Mit Pflegebett in den Regen
„Die bekommen viel zu viel Futter, um sie an die Scheibe zu locken“, lacht Merges. In der kleinen Teeküche werden auf Wunsch auch Eier gebraten oder Waffeln gebacken. Auch so manch ungewöhnlichen Wunsch haben die Mitarbeiter schon erfüllt. „Wir hatten einmal einen heißen Sommertag, dann kam ein Gewitter und ein warmer Sommerregen. Eine Patientin sagte, dass sie früher immer so gerne durch warmen Regen gelaufen sei“, erzählt Merges. „Da haben wir sie mit ihrem Bett einfach nach draußen geschoben. Danach war alles klatschnass, aber die Frau war überglücklich.“
Margit Möbius sitzt in ihrem Zimmer, ein Malbuch und ordentlich sortierte Buntstifte vor sich auf dem Tisch und strahlt, als der Besuch das Zimmer betritt. „Da muss ich erst 85 werden, um in die Zeitung zu kommen“, sagt sie. Vor 40 Jahren hatte die Schlebuscherin eine Herzoperation. „Danach konnte ich lange gut leben.“ Doch nun schwächelt das Herz und es kommen noch andere Erkrankungen hinzu. Das Atmen fällt schwer. Das Lachen nicht. „Ich lache einfach gerne. Jammern habe ich nie gelernt“, sagt die 85-Jährige, die über die Nase mit Sauerstoff versorgt wird.

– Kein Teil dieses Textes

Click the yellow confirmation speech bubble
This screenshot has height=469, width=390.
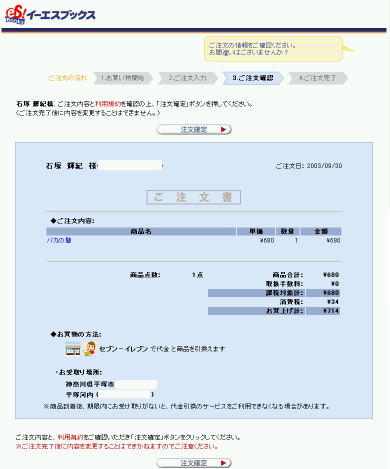273,49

So lange lachen, wie es geht
Schön findet sie es auf der Palliativstation, fast wie in einem Hotel sagt sie mit Blick auf den liebevoll gestalteten Garten. „Hier ist man gut aufgehoben, ich bekomme Therapie, Gymnastik, wir gehen spazieren und die Leute sind alle sehr nett“, erzählt die Patientin. Aber: Zuhause ist es doch am Schönsten. Und so freut sie sich, dass sie am nächsten Tag wieder nach Hause darf, zu einer ihrer drei Töchter. Möbius hat sich gegen aggressive Behandlungsmethoden und schwerwiegende Operationen entschieden, will lieber selbstständig bleiben, so lange es eben geht. Und lachen.